Instructions to follow –
Once the line containing "983x553 pixels." is found in the entries below, reproduce it and every line after it, stopping at and including the line containing "This screenshot has height=861, width=1008."; reproduce nothing else, and keep each line exact.

Material for this task –
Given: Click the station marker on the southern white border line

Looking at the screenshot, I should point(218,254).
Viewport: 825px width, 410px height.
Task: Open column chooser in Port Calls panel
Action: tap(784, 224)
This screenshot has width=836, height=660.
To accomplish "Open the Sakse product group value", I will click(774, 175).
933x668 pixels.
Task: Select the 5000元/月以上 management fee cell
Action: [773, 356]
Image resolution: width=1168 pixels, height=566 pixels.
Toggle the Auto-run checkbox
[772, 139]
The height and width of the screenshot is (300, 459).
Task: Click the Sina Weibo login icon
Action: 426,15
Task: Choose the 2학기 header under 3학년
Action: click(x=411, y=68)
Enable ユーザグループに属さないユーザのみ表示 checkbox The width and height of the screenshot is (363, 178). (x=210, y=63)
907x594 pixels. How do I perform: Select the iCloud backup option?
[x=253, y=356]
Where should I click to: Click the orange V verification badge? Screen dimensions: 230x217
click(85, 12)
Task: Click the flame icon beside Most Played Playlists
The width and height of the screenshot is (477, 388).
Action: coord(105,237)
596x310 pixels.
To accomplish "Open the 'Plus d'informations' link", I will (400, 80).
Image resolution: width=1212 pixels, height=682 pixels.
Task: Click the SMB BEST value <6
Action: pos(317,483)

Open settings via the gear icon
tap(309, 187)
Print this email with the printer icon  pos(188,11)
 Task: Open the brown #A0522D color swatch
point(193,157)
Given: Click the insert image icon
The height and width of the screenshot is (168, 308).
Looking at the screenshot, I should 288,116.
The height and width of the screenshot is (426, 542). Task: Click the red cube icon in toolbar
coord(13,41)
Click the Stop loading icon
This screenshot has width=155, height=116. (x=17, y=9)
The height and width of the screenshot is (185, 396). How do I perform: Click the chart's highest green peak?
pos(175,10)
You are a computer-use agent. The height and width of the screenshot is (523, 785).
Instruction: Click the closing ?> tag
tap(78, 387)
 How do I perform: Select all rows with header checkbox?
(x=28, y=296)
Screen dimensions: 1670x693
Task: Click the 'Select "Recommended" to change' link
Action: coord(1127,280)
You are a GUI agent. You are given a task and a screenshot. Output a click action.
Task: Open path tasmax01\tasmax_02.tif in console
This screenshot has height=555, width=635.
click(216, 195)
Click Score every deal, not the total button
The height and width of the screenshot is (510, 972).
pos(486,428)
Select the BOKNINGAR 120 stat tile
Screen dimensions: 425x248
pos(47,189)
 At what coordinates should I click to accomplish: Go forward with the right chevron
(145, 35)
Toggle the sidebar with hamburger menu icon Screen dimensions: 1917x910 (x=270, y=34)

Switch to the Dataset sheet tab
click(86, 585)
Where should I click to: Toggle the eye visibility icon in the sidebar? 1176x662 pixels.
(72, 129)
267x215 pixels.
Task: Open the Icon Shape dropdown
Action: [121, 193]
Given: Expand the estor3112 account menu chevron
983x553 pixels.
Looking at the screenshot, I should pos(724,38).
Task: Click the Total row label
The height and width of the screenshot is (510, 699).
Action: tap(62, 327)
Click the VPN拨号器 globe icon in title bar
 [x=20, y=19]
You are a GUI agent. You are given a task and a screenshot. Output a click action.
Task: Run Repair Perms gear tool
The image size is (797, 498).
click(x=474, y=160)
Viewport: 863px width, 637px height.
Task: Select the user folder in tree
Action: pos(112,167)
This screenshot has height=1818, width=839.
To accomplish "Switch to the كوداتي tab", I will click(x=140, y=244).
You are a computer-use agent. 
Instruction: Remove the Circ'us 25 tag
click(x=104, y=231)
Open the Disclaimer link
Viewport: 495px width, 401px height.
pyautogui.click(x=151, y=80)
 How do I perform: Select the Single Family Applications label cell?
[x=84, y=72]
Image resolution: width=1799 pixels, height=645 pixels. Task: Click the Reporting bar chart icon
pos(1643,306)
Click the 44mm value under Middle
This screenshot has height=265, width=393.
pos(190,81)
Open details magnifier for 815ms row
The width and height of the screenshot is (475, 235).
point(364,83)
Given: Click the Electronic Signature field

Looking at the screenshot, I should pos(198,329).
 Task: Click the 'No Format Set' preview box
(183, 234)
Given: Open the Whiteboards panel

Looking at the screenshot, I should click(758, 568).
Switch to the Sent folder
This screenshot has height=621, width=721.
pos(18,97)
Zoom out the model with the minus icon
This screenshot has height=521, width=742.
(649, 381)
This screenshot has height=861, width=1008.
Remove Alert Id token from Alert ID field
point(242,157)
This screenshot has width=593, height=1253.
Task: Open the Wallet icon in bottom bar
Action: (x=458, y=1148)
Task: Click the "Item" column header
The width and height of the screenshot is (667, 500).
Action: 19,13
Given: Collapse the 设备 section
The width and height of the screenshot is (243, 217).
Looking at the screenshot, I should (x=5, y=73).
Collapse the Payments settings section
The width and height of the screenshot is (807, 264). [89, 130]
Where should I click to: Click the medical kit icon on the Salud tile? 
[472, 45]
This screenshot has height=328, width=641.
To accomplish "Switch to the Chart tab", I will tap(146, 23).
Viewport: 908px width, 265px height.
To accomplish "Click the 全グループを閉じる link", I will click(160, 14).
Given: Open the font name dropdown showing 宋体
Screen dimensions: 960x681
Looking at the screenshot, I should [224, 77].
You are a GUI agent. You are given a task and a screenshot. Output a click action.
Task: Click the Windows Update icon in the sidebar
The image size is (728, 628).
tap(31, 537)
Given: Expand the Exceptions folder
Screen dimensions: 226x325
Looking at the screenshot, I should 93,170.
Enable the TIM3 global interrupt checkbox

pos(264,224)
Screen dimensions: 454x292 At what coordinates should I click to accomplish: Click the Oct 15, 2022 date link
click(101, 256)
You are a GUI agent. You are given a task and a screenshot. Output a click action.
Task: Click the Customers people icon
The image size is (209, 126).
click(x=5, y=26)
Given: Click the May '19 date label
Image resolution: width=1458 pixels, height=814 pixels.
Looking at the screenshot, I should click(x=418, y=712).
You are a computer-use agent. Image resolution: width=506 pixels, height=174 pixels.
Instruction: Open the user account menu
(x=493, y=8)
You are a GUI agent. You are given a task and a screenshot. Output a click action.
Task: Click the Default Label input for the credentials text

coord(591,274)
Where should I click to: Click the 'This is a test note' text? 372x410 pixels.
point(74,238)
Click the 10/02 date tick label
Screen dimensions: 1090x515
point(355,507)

Your response –
983x553 pixels.
Looking at the screenshot, I should pos(724,38).
Task: Click the Total row label
The height and width of the screenshot is (510, 699).
Action: tap(62, 327)
Click the VPN拨号器 globe icon in title bar
 [x=20, y=19]
You are a GUI agent. You are given a task and a screenshot. Output a click action.
Task: Run Repair Perms gear tool
The image size is (797, 498).
click(x=474, y=160)
Viewport: 863px width, 637px height.
Task: Select the user folder in tree
Action: pos(112,167)
This screenshot has height=1818, width=839.
To accomplish "Switch to the كوداتي tab", I will click(x=140, y=244).
You are a computer-use agent. 
Instruction: Remove the Circ'us 25 tag
click(x=104, y=231)
Open the Disclaimer link
Viewport: 495px width, 401px height.
pyautogui.click(x=151, y=80)
 How do I perform: Select the Single Family Applications label cell?
[x=84, y=72]
Image resolution: width=1799 pixels, height=645 pixels. Task: Click the Reporting bar chart icon
pos(1643,306)
Click the 44mm value under Middle
This screenshot has height=265, width=393.
pos(190,81)
Open details magnifier for 815ms row
The width and height of the screenshot is (475, 235).
point(364,83)
Given: Click the Electronic Signature field

Looking at the screenshot, I should pos(198,329).
 Task: Click the 'No Format Set' preview box
(183, 234)
Given: Open the Whiteboards panel

Looking at the screenshot, I should click(758, 568).
Switch to the Sent folder
This screenshot has height=621, width=721.
pos(18,97)
Zoom out the model with the minus icon
This screenshot has height=521, width=742.
(649, 381)
This screenshot has height=861, width=1008.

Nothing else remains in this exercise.